Activation of Land Sand Strand at Humber Street Gallery, Hull. Photo: David Cleary

What does it feel like to become part of an artwork? Hull resident Sue Clark spoke to us about her experience of activating Suki Seokyeong Kang’s multi-media installation Land Sand Strand at Humber Street Gallery – from the initial nerves and subsequent sense of tranquillity to contemplating the space we occupy in society.

Suki Seokyeong Kang’s work employs multimedia techniques to create harmonic sculptural works that serve as a spatial translation of the Korean musical notation known as Jeongganbo. This simple form of articulating musical score uses characters referring to specific tones which appear in Jeongs, neatly gridded boxes, and whose singularity or repetition signifies the duration of each note. To activate the installation, a maximum of three performers execute simple movements inspired by the traditional Korean Spring Oriole Dance. The 15-minute performance takes place on intricately woven black matts – hwamunseok – representative of the minimum amount of space human beings need to live.



Suki Seokyeong Kang, Land Sand Strand, 2016–2018. Installation view at Humber Street Gallery, Hull. Photo: Rob Battersby

Taking part in the activation or physical movement part of the exhibition was definitely a ‘leap of faith’ – to say I was out of my comfort zone would be putting it mildly. After initial nerves the first time through, I felt calm and peaceful, almost tranquil.

I was the ‘Strand’element of the performance. This involved making simple line movements with my arms. Between the two arms – one straight and one at a right angle – my hands alternated being open and closed, as if transferring the focus from one to the other. One arm was then lowered, and the other remained straight in front, as I rocked gently forward and backward between being balanced and off balanced, which was then repeated.

I enjoyed the simple, straightforward set of uncomplicated actions and the repetition. The set of movements was in tune with the uncomplicated exhibition objects and seemed to add to their message. Each repetition added to a quiet and peaceful calmness in me.

The performance helped me understand my role, almost like notation on a piece of sheet music, but within the space. Looking back at images of the activations, I can see how the body fits within the Jeong squares. I felt the work related to mathematics in the way the performer fits within the grid naturally, almost as a repetitive sequence or pattern.

The hwamunseok we performed on is representative of the minimum amount of space human beings need to live. I would never have considered that as a human being I don’t need a huge amount of space to exist comfortably – and at 4 ft 11 it should be a doddle! It made me think how I live my life, almost demanding more space than I need, which relates to a lot of people. The work deals with the concept of personal space in a really unique way.

Land Sand Strand presents complex themes which most audiences in the Hull area would find unfamiliar and translates them into something accessible. It’s a great chance for participants to become one of the materials in Kang’s work, no matter their age or experience with performance and contemporary art.

Would I repeat the opportunity?
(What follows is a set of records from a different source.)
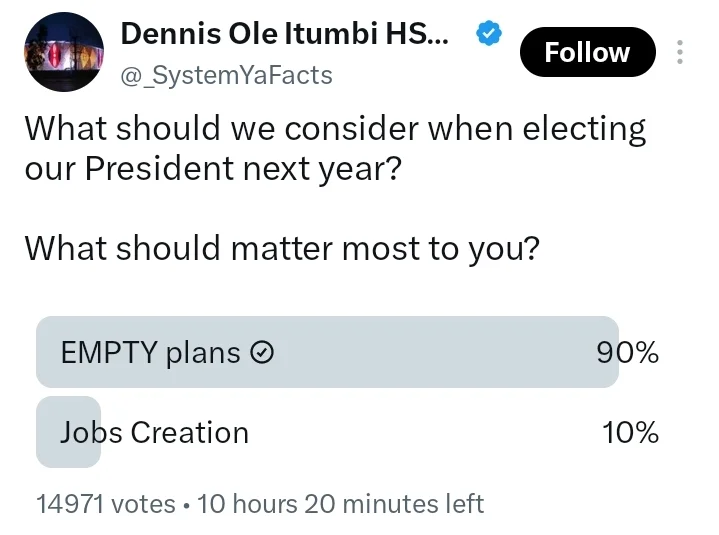This screenshot has height=535, width=719.
Task: Click the 'Jobs Creation' label text
Action: [155, 432]
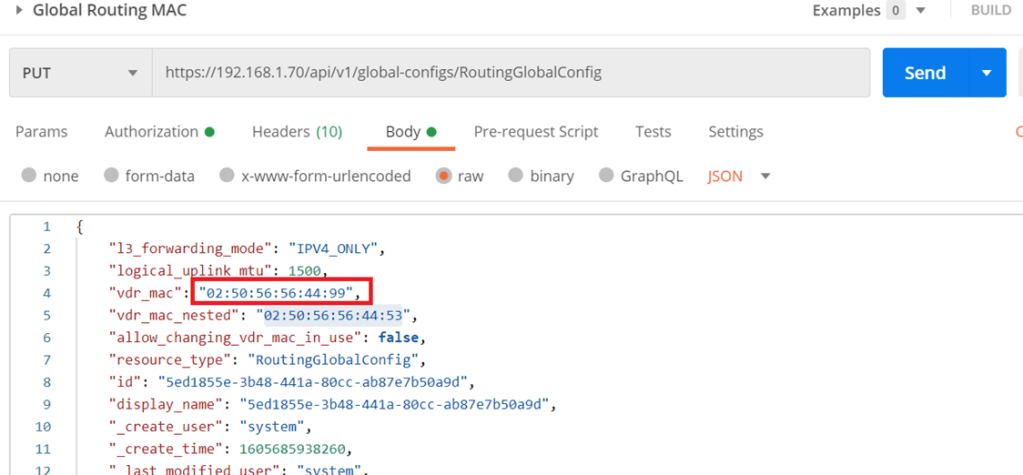Click the BUILD mode button
Screen dimensions: 1023x475
click(x=990, y=11)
Yes, I would, and indeed am.



Left to right – Land Sand Strand activation performers Adam Peckitt, Sue Clark and David Turner. Photo: David Cleary

Land Sand Strand was originally presented at Bluecoat for Liverpool Biennial 2018 and is on display at Humber Street Gallery in Hull until 31 March 2019, as part of the Liverpool Biennial touring programme. Activations take place bi-weekly throughout the exhibition run.

Sue Clark and fellow performers Adam Peckitt and David Turner are Absolutely Cultured volunteers – a dedicated group who have offered their time to support Humber Street Gallery since it opened in 2017.